Le Parlement européen demande l’interdiction européenne des groupes néo-fascistes et néonazis

Le Parlement européen s’inquiète de l’acceptation croissante du fascisme, du racisme et de la xénophobie et appelle les États membres de l’Union européenne à interdire les groupes néo-fascistes et néonazis, selon une résolution adoptée par le Parlement européen jeudi.

Dans leur résolution, adoptée par 355 voix, 90 contre et 39 abstentions, l’attention a été attirée sur le manque de fermeté dans la lutte contre les points de vue racistes et xénophobes et les groupes de diffusion. L’absence de sanctions, à leur avis, a contribué à la montée des anti-étrangers en Europe.
Selon eux, cela contribue également à l’augmentation du nombre d’actes violents affectant la société dans son ensemble, mais principalement les Européens, les Africains, les Juifs, les Musulmans, les Roms, les non-Européens, les membres de minorités sexuelles et les personnes handicapées. les groupes d’extrême droite des États membres sont impatients.
Les députés ont proposé la création d’unités de police chargées d’enquêter sur les crimes liés à la haine et ont appelé les États membres à interdire de manière effective tout groupe nouveau ou néo-fasciste ou toute fondation ou association magnifiant et glorifiant le nazisme et le fascisme.
Il a également été alarmé par le fait que dans certains États membres, des dirigeants politiques, des partis politiques et des organismes chargés de faire respecter la loi, ainsi que la connivence de néo-fascistes et de néo-nazis aient été entendus.
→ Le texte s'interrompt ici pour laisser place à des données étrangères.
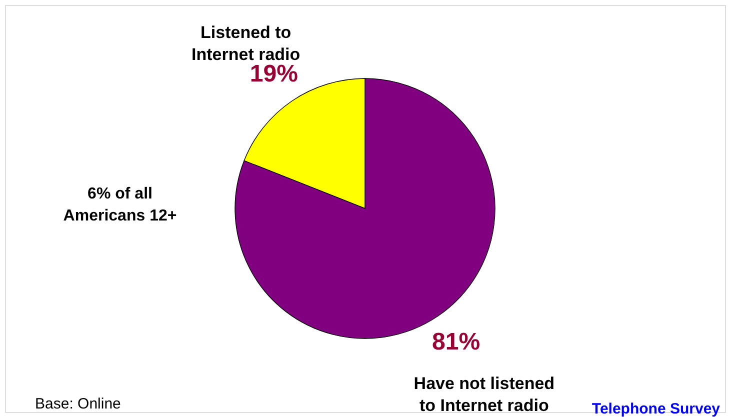 The image size is (730, 417). I want to click on data-label: 81%, so click(456, 342).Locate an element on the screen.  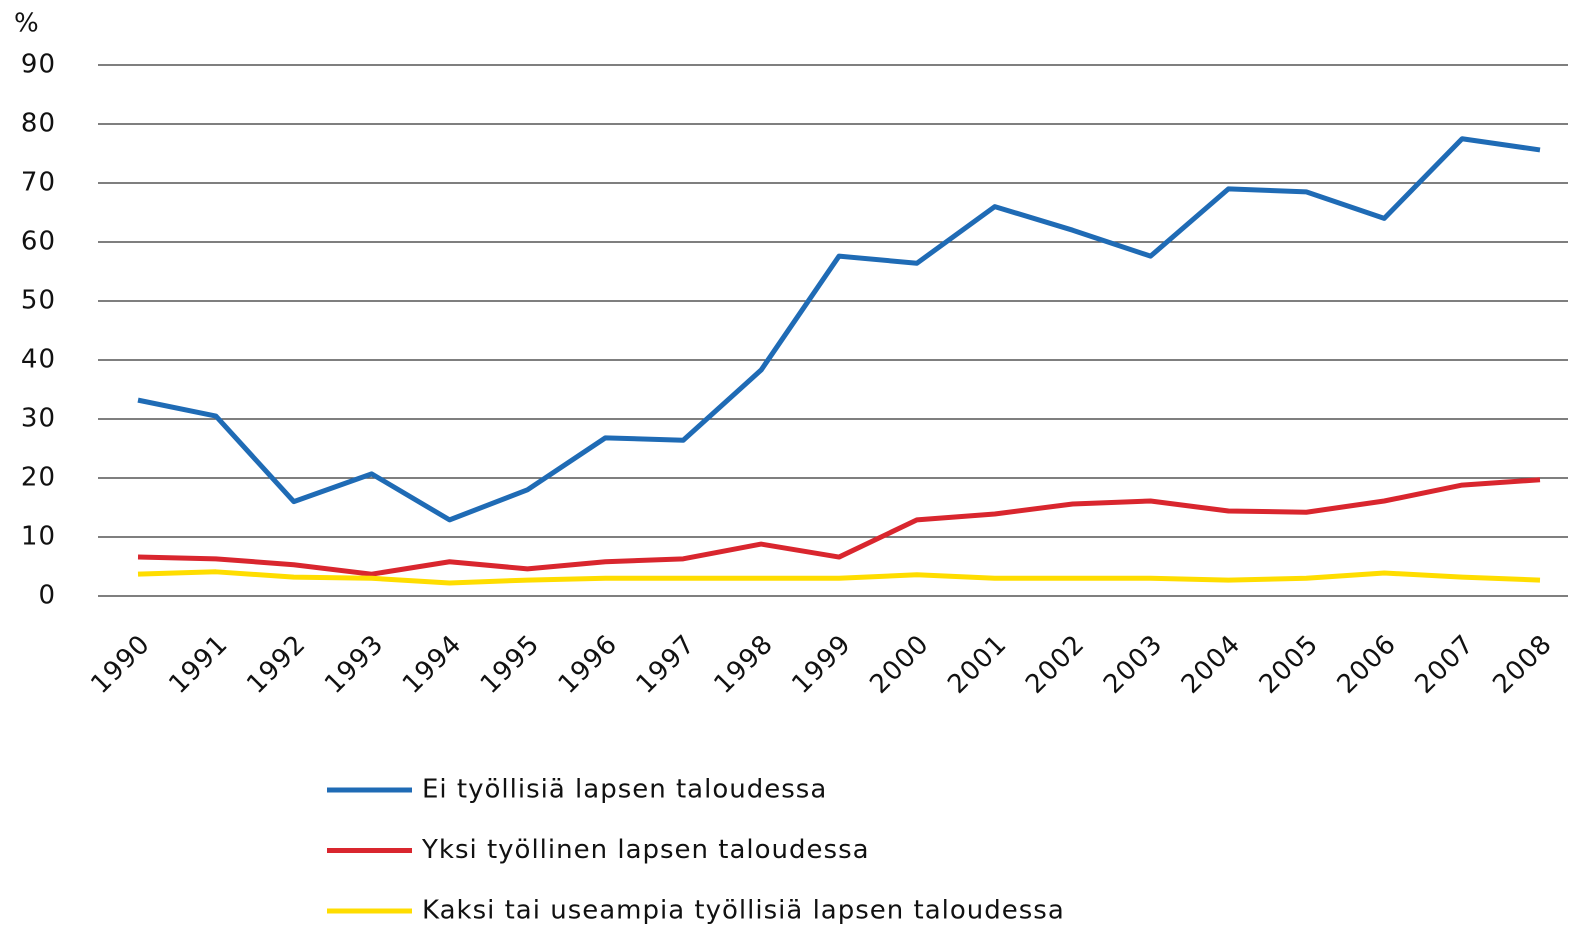
y-tick-label: 40 is located at coordinates (38, 360).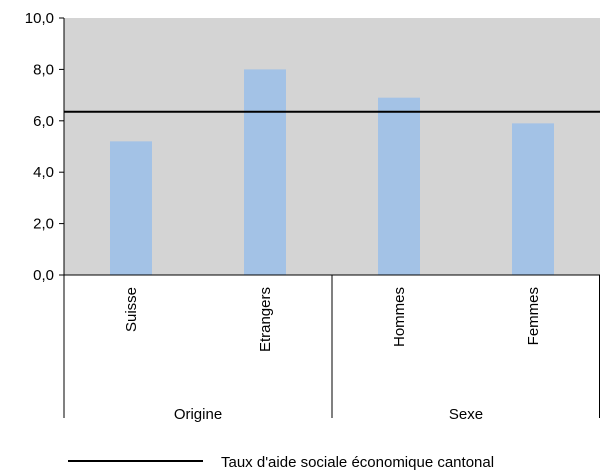 The image size is (600, 472). Describe the element at coordinates (40, 147) in the screenshot. I see `y-axis-tick-labels: 0,0 2,0 4,0 6,0 8,0 10,0` at that location.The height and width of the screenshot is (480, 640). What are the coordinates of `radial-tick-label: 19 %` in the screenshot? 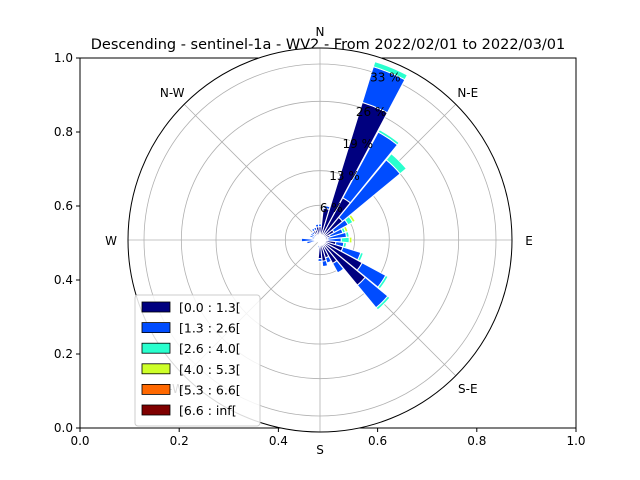 It's located at (358, 144). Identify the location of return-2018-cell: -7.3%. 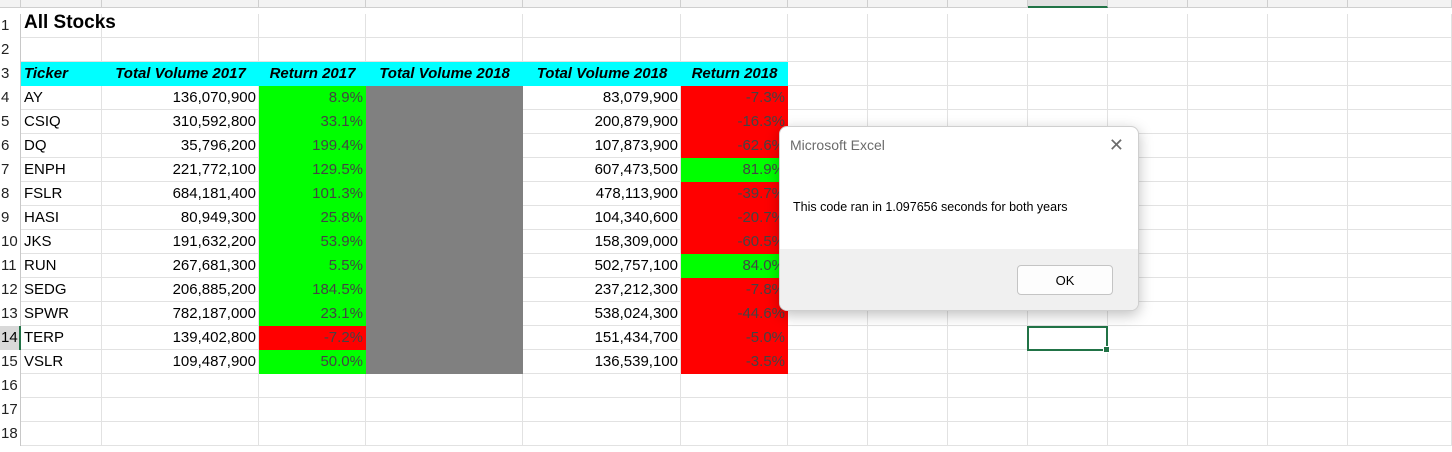
(734, 98).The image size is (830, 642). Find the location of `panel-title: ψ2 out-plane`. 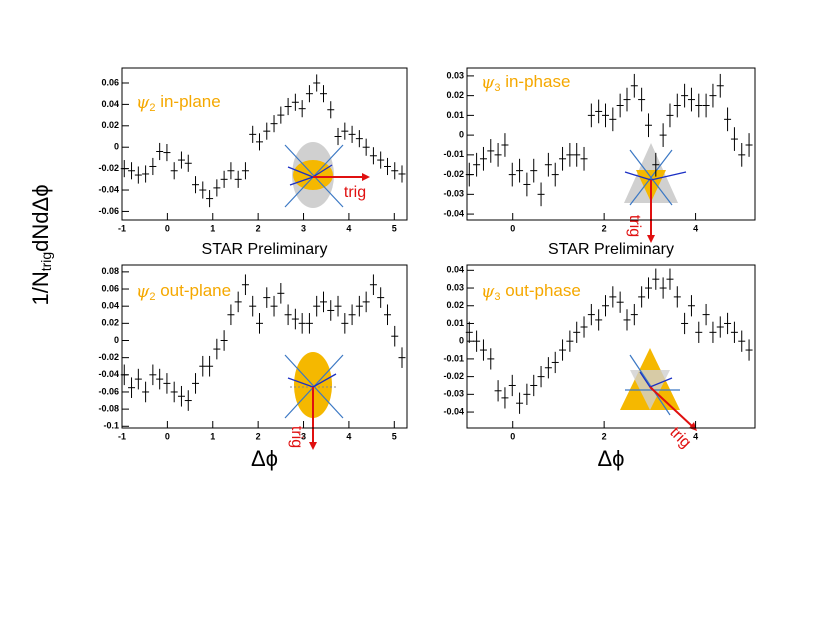

panel-title: ψ2 out-plane is located at coordinates (184, 292).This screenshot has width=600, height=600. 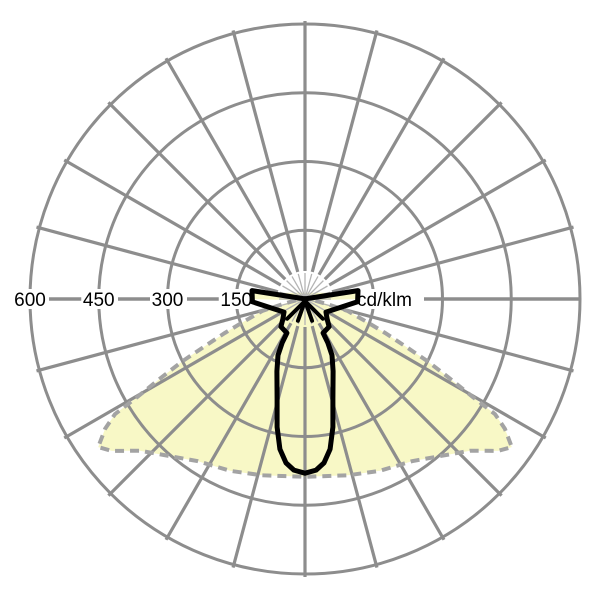 I want to click on unit-label-bg, so click(x=389, y=299).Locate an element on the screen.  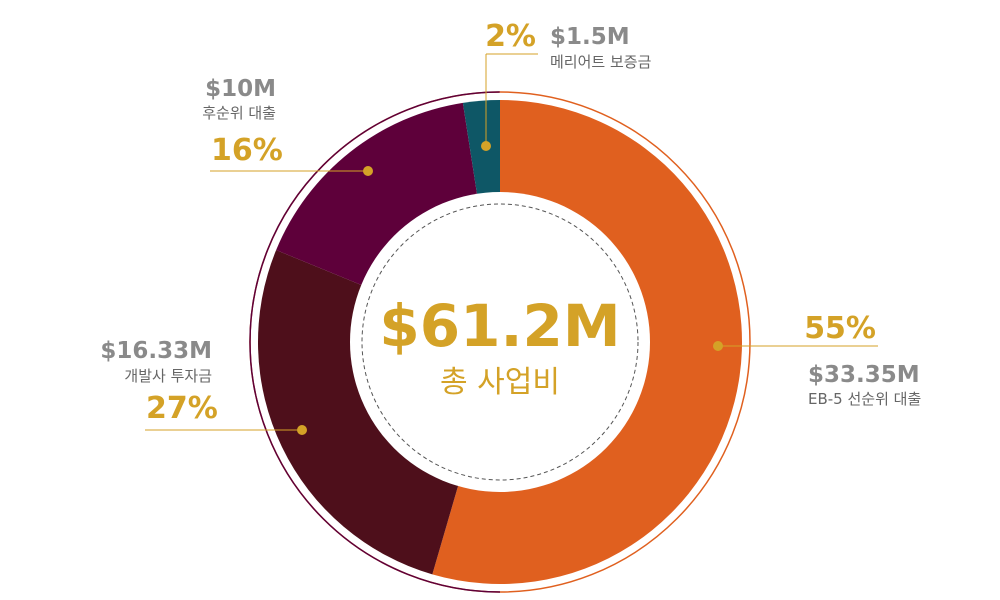
inner-dashed-ring is located at coordinates (500, 342).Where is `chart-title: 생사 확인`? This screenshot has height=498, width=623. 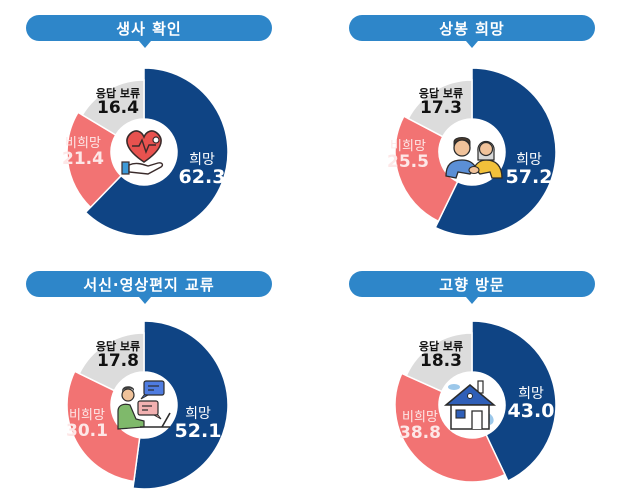 chart-title: 생사 확인 is located at coordinates (149, 28).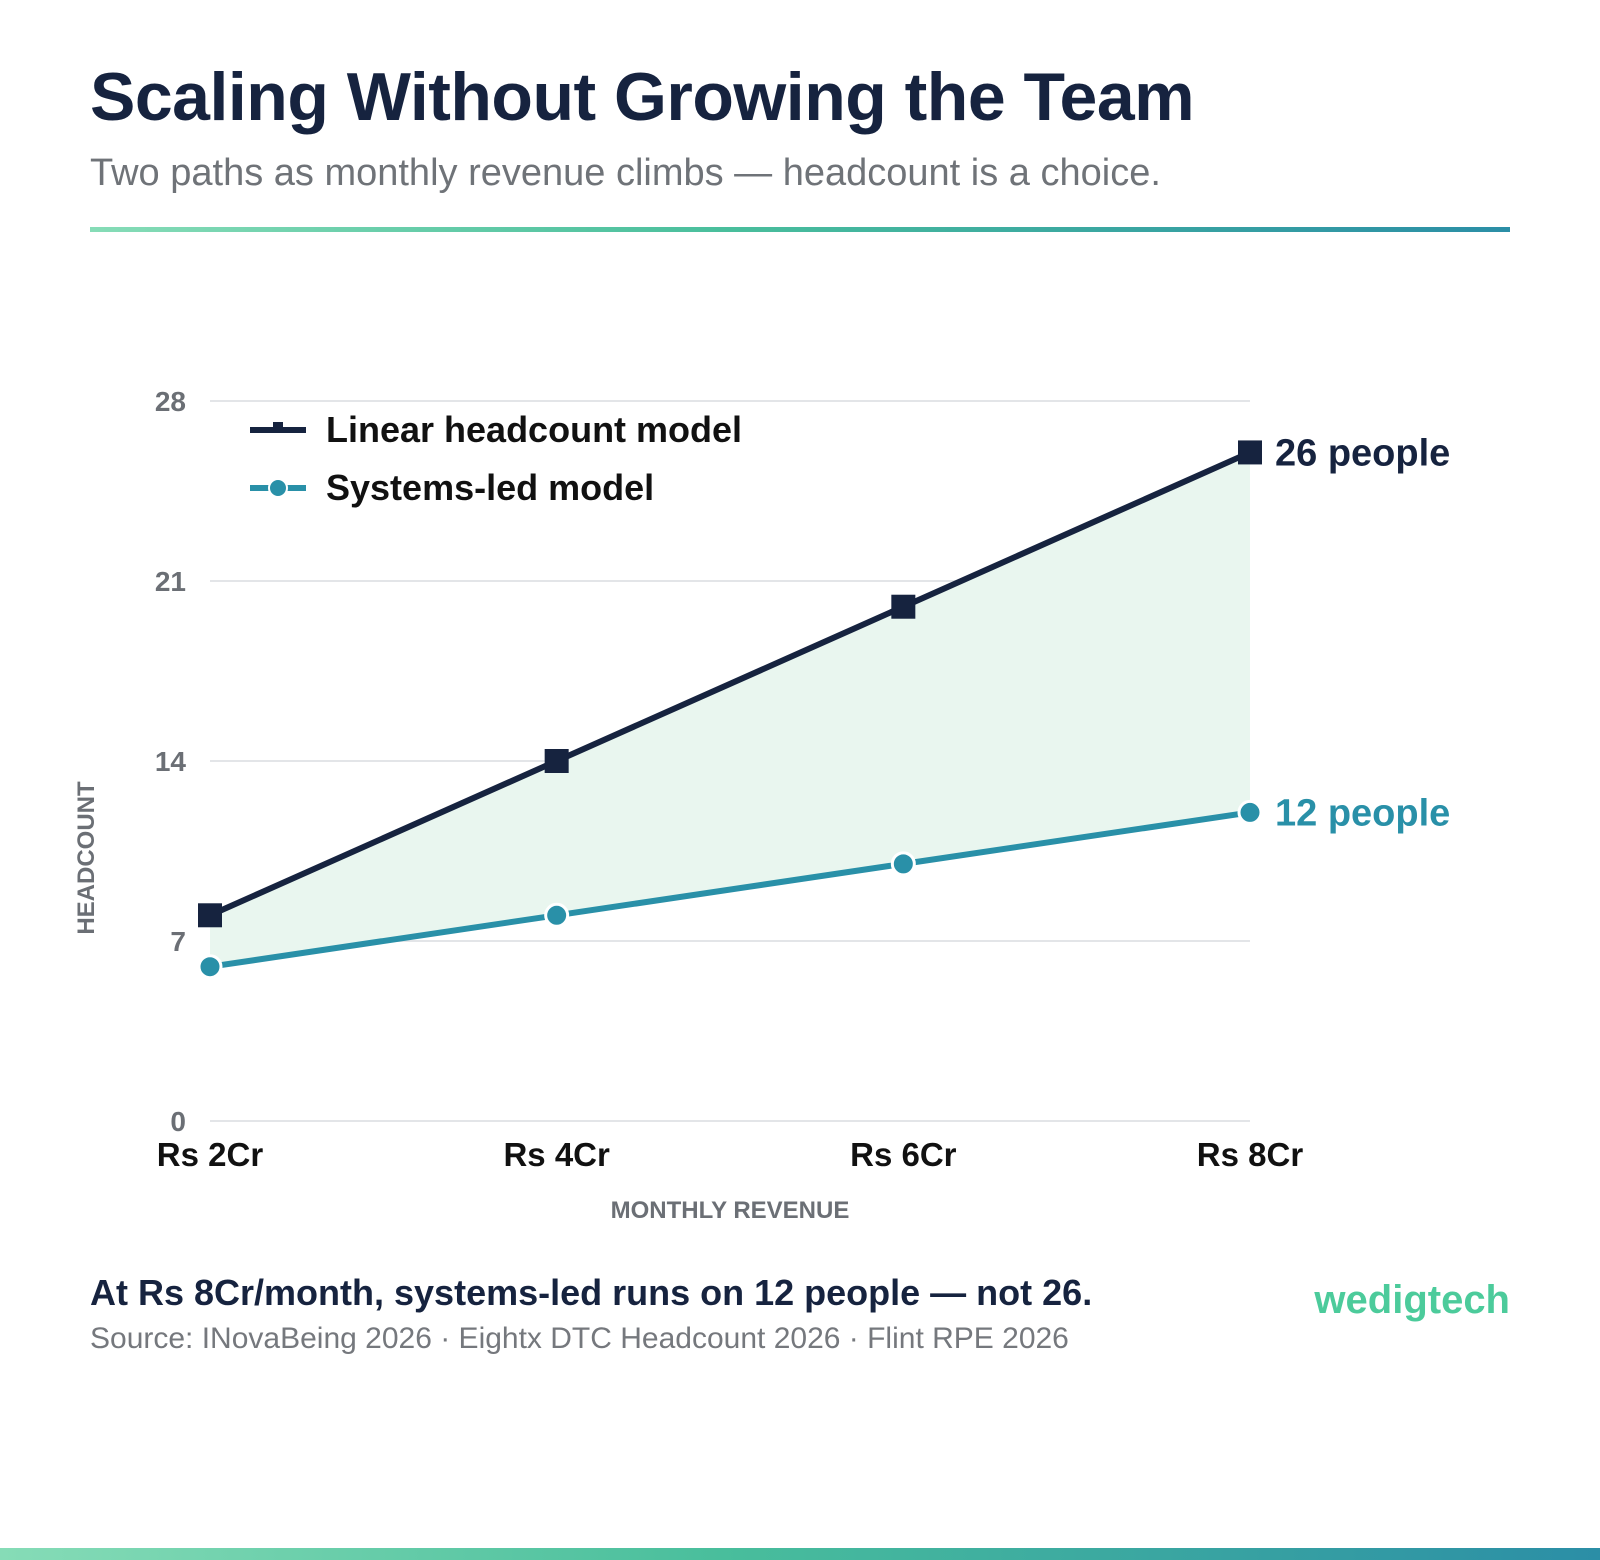  Describe the element at coordinates (86, 858) in the screenshot. I see `y-axis-title: HEADCOUNT` at that location.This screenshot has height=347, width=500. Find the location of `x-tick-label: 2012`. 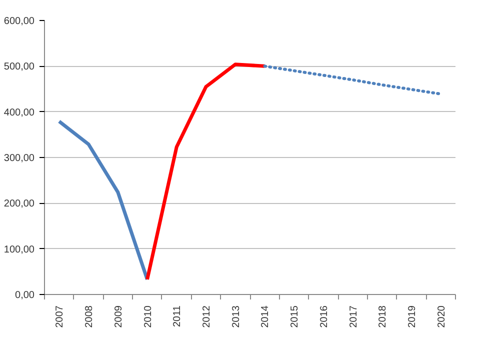

x-tick-label: 2012 is located at coordinates (206, 316).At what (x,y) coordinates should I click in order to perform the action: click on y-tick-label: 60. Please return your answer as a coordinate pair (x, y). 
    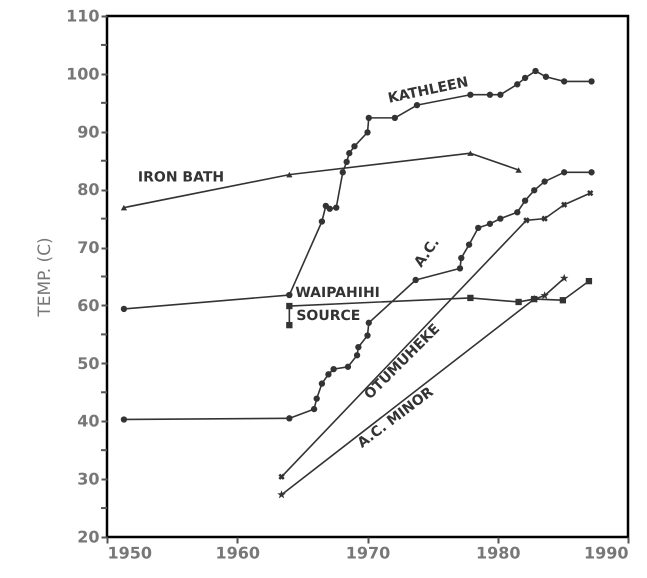
    Looking at the image, I should click on (88, 306). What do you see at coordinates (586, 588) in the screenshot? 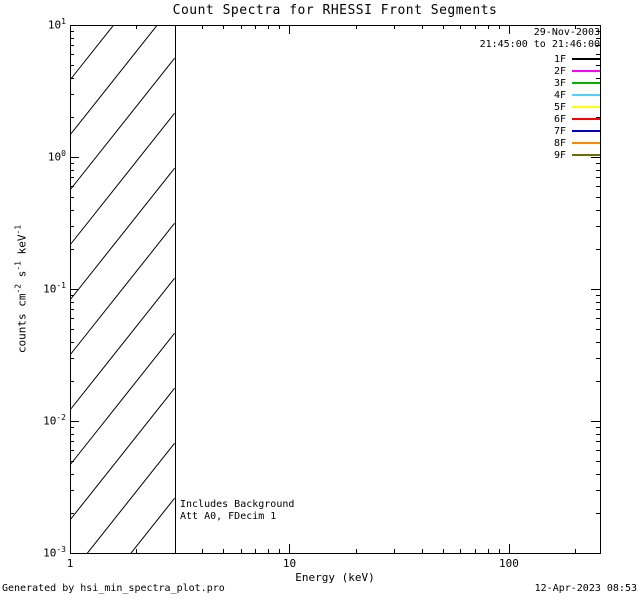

Le PE a par conséquent appelé les États membres à condamner et punir clairement les crimes de haine et les propos haineux de responsables politiques et de partis. Ces actions favorisent l’acceptation et l’encouragement directs de la haine et de la violence, ont-ils déclaré.
Enfin, la résolution invitait les États membres et les associations sportives nationales – principalement les associations de football – à lutter contre le racisme, le fascisme et la xénophobie dans les stades en particulier. Les députés ont proposé cela en condamnant et en punissant les responsables, et en coopération avec des écoles et des ONG, par le biais de programmes éducatifs positifs destinés aux jeunes supporters.
Selon eux, les États membres de l’UE devraient également lancer des programmes pour aider ceux qui sortent des groupes violents néo-fascistes et néonazis. Les membres ont également souligné le rôle de l’éducation dans la fourniture aux jeunes de connaissances historiques pertinentes. Il a été souligné que les systèmes fascistes du passé devaient être clairement rejetés et que la connaissance de l’histoire authentique de l’Holocauste ne devait pas être considérée comme naturelle.